(Reading text):
########

At the time that I heard this sermon, I was terrified.  I was convinced that justice as Jesus saw it was neither the social justice that Judaism aims towards, nor the Evangelicals’ pseudo-justice of ‘someone has to be punished for your sins, but Jesus has already taken your punishment for you, so that’s all right,’ which I could see was anything but just. 

I suspected that Jesus’s idea of justice was more a matter of retributive justice along the lines of: ‘If you haven’t done enough good things, meeting the needs of everyone who was in need – if there was even one person whom you didn’t help, because you had nothing left to give – then you’re going to suffer eternal punishment in hell.  But also, unless you’re a penniless, sick and starving beggar with no money to give to anyone in the first place, you’ve already had your share of good things, so you’re going to be tortured in hell.  If you have ever done anything bad, it proves that you come from bad seed planted by the Devil, so you are incapable of doing anything good and will go to hell.  And all mortals are evil, since no-one is good except God, so you’re all going to burn in hell.’

I couldn’t see that this was good news from my point of view, and I felt ashamed of not welcoming it.  Having grown up in an Evangelical church, I was used to the idea that, by God’s standard of perfection, we are all sinners and all deserve to go to hell.  So I felt ashamed of having been so seduced by the traditional Christian belief in forgiveness that I couldn’t value justice.  Surely I ought to accept that it was objectively good that we were all going to get what we deserved, even if it didn’t feel pleasant, from my selfish point of view, to be tortured forever?

########

Collected data:
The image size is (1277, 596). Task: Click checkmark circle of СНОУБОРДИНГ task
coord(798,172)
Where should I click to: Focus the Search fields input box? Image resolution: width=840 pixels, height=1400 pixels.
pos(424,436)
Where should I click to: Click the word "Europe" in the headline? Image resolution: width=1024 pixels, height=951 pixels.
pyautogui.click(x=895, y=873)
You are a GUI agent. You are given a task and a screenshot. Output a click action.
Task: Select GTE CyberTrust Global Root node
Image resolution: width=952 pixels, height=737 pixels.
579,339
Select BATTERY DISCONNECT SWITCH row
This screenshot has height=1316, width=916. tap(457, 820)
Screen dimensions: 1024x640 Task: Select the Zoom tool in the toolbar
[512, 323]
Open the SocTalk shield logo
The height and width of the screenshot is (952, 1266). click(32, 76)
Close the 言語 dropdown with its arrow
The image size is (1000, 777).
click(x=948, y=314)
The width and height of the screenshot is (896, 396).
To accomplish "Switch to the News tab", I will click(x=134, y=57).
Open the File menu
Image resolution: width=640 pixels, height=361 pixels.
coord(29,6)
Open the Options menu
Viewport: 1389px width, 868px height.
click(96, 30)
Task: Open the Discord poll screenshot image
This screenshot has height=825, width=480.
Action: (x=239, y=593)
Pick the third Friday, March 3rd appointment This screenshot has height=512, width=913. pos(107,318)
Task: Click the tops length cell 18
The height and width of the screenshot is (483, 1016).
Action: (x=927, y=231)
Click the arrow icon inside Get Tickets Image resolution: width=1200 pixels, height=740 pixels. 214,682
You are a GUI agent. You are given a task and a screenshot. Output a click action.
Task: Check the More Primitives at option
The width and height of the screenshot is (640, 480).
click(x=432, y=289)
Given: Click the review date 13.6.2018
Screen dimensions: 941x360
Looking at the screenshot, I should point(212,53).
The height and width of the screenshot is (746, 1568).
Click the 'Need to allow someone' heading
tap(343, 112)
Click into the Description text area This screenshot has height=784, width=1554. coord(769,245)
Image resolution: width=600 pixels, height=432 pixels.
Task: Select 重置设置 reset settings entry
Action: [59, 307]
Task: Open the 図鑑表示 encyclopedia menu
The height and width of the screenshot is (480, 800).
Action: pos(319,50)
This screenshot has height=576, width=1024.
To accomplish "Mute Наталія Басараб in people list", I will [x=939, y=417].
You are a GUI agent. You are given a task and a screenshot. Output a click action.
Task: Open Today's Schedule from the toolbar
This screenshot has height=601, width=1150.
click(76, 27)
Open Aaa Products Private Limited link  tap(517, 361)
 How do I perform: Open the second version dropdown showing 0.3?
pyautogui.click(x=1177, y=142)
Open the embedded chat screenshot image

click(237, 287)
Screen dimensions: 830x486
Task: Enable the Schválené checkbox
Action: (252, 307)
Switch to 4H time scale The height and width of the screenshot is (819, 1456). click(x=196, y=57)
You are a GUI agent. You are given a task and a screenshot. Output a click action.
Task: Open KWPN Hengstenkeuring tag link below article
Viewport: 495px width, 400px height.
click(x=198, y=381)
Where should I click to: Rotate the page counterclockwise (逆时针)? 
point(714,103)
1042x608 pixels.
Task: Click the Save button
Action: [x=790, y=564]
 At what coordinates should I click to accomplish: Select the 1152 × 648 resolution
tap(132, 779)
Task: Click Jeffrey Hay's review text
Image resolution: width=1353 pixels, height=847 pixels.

########

(Parts of the exercise):
A - According to the sermon essay, the narrator suspected Jesus saw justice in a certain way. List every reason that suspected view gives for why a person will end up in hell.
B - Answer these questions from the sermon essay:
(i) Which two kinds of justice did the narrator believe Jesus's idea of justice was not?
(ii) In what kind of church did the narrator grow up?
(iii) By what standard are we all sinners, according to the narrator's upbringing?
C - Pick up the sermon essay after its last sentence and keep writing it.

(Per-task answers):
A -
- Not having done enough good things, such as failing to help even one person in need because you had nothing left to give
- Unless you are a penniless, sick and starving beggar, having already had your share of good things
- Having ever done anything bad, which proves you come from bad seed planted by the Devil and cannot do good
- Being mortal, since all mortals are evil and no one is good except God

B -
(i) The social justice that Judaism aims towards, and the Evangelicals' pseudo-justice in which Jesus has already taken your punishment for you.
(ii) An Evangelical church.
(iii) By God's standard of perfection.

C -
I’m sure this wasn’t what the preacher meant – their message, if I had stayed to listen to it, was probably about social justice.  And I know that my interpretation wasn’t exactly – not to that extent, anyway – the way that any Christian except me had ever interpreted the Bible.  But it probably isn’t far from what most non-Christians think Christians believe.  Most people whom I see criticising Christianity seem to consider either that Christians are full of neurotic guilt and feel irrationally guilty over nothing, or that Christians are sociopaths who care about nothing except getting away with their crimes and delight in being as evil as possible because Jesus has taken their punishment for them.  And, in turn, either of these attitudes probably isn’t far from how at least some Christians do think.

I keep seeing questions on the internet from anxious Christians, probably mostly teenagers, wanting clarification on what is or isn’t allowed.  Is it a sin, they ask, to read fanfiction, or to hold a simulated conversation with a chatbot programmed to talk like their favourite fictional character?  Is it a sin to eat snacks, or to miss a gym session, or to cut down from reading 10 chapters of the Bible per day?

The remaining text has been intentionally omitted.